(Exercises)
a – Answer these questions using the rvest whitespace question, one line per answer, marked (i), (ii), (iii):
(i) Which function is called to print the tree structure of the example HTML?
(ii) On what date was the example created?
(iii) Which website is given as real-world data with the same issue?
b – For each statement, say whether it agrees with the rvest whitespace question. Answer yes or no, and quote the deciding words.
(i) The asker wants a way to extract text from the nodes.
(ii) The {text} entries that are siblings of <h2> and <p> hold only line breaks or whitespace.
(iii) The problem appears only in the small constructed example.
c – In the rvest whitespace question, write out the passage from "How to ignore" to "contain line breaks/whitespace." word for word.

(Text shown)
— START —

How to ignore line breaks and whitespace when webscraping

60 Views Asked by At

When inspecting the tree structure of some HTML using rvest, I noticed that all line breaks and white space end up as (text) nodes - which I find slightly annoying when querying the DOM. Is there any way to ignore those (rather than having to clean the data ex-post)?

In this example, I would like to select only nodes that contain "actual" text. All the {text} entries shown below that are siblings of <h2> and <p> only contain line breaks/whitespace.

Edit: I am looking for a way to select nodes, not to extract text from them.

mini <- rvest::minimal_html(
  '<div>
    <h2>Heading</h2>
    <p>Some text</p>
  </div>'
)

xml2::html_structure(mini)
#> <html>
#>   <head>
#>     <meta [charset]>
#>     <title>
#>   <body>
#>     <div>
#>       {text}
#>       <h2>
#>         {text}
#>       {text}
#>       <p>
#>         {text}
#>       {text}

Created on 2024-02-17 with reprex v2.1.0

The same issue occurs with real-world data, such as https://scrapeme.live/:

library(rvest)

— END —

(Available data)
— START —

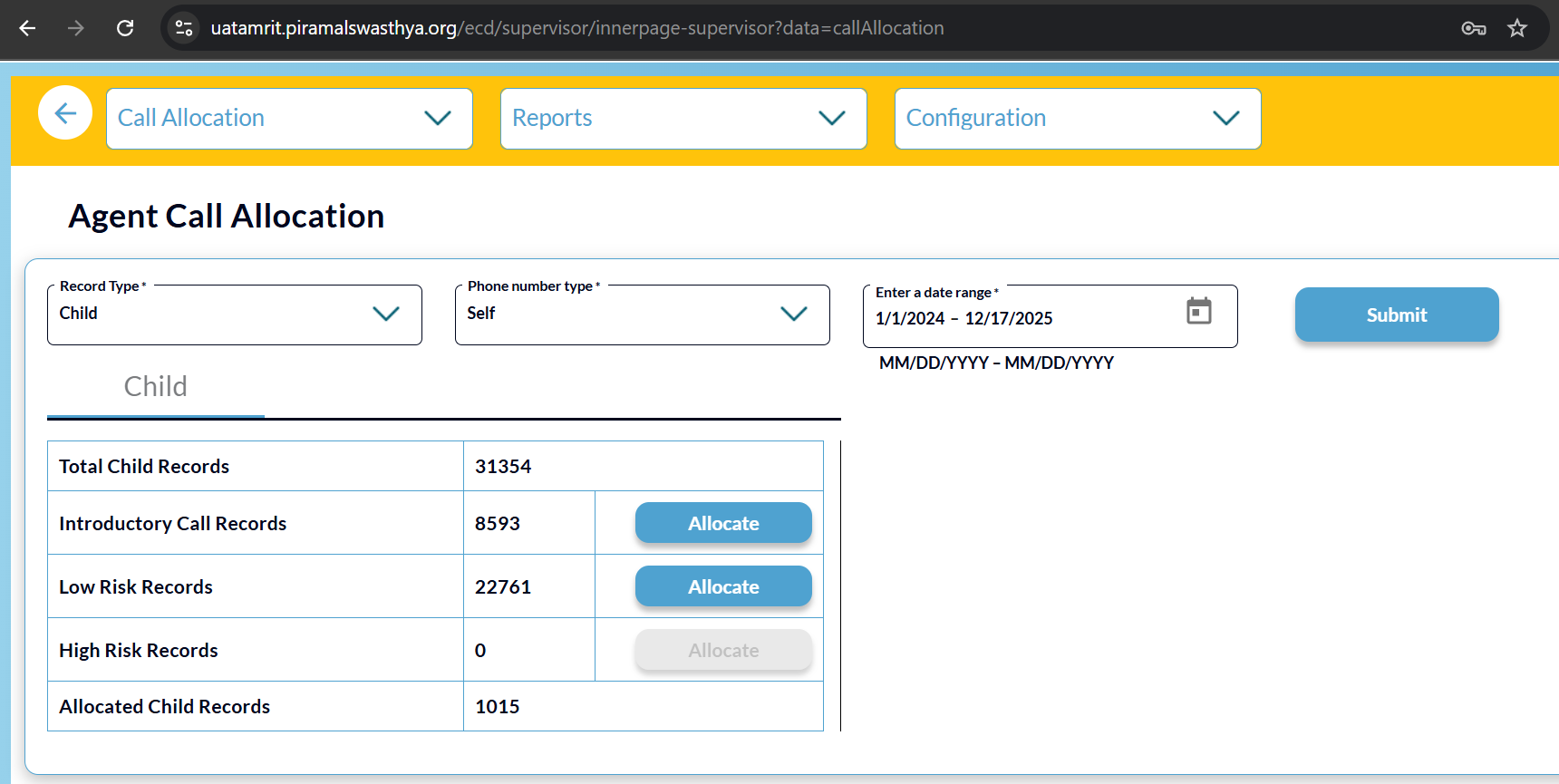
Task: Open the Reports dropdown menu
Action: point(683,119)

— END —

(Complete answers)
a –
(i) xml2::html_structure
(ii) 2024-02-17
(iii) https://scrapeme.live/

b –
(i) No: "I am looking for a way to select nodes, not to extract text from them."
(ii) Yes: "All the {text} entries shown below that are siblings of <h2> and <p> only contain line breaks/whitespace."
(iii) No: "The same issue occurs with real-world data, such as https://scrapeme.live/:"

c –
How to ignore line breaks and whitespace when webscraping

60 Views Asked by At

When inspecting the tree structure of some HTML using rvest, I noticed that all line breaks and white space end up as (text) nodes - which I find slightly annoying when querying the DOM. Is there any way to ignore those (rather than having to clean the data ex-post)?

In this example, I would like to select only nodes that contain "actual" text. All the {text} entries shown below that are siblings of <h2> and <p> only contain line breaks/whitespace.